In the final project you'll work on optimizing your POI identifier, using many of the tools learned in this course. Hopefully one
result will be that your precision and/or recall will go up, but then you'll have to be able to interpret them. 

Here are some made-up predictions and true labels for a hypothetical test set; fill in the following boxes to practice 
identifying true positives, false positives, true negatives, and false negatives.

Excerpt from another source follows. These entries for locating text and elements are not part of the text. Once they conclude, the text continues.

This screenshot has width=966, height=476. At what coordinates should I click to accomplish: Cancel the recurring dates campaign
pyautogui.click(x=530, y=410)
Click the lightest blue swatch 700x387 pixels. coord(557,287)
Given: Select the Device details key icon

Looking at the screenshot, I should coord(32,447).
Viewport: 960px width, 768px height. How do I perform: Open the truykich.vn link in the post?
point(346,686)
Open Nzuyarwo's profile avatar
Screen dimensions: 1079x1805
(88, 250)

Let's use the convention that "1" signifies a 
positive result, and "0" a negative. (this is fabricated data, just to give you some practice)

predictions = [0, 1, 1, 0, 0, 0, 1, 0, 1, 0, 0, 1, 0, 0, 1, 1, 0, 1, 0, 1] 
true labels = [0, 0, 0, 0, 0, 0, 1, 0, 1, 1, 0, 1, 0, 1, 1, 1, 0, 1, 0, 0]

How many true positives are there? 6

How many true negatives are there in this example? 9

How many false positives are there? 3

How many false negatives are there? 2

What's the precision of this classifier?

P = true_postives / (true_positives + false_positives)
P = 6/(6+3)
P = 0.6666666

What's the recall of this classifier?

R = true_positives / (true_positives + false_negatives)
R = 6/(6+2)
R = 0.75

Fill in the blank:

"My true positive rate is high, which means that when a _POI_ is present in the test data, I am good at flagging him or her."
"My identifier doesn't have great _PRECISION_, but it does have good _RECALL_. That means that, nearly every time a POI shows 
up in my test set, I am able to identify him or her. The cost of this is that I sometimes get some false positives, where 
non-POIs get flagged."

"My identifier doesn't have great _RECALL_, but it does have good _PRECISION_. That means that whenever a POI gets flagged in my 
test set, I know with a lot of confidence that it's very likely to be a real POI and not a false alarm. On the other hand, the 
price I pay for this is that I sometimes miss real POIs, since I'm effectively reluctant to pull the trigger on edge cases."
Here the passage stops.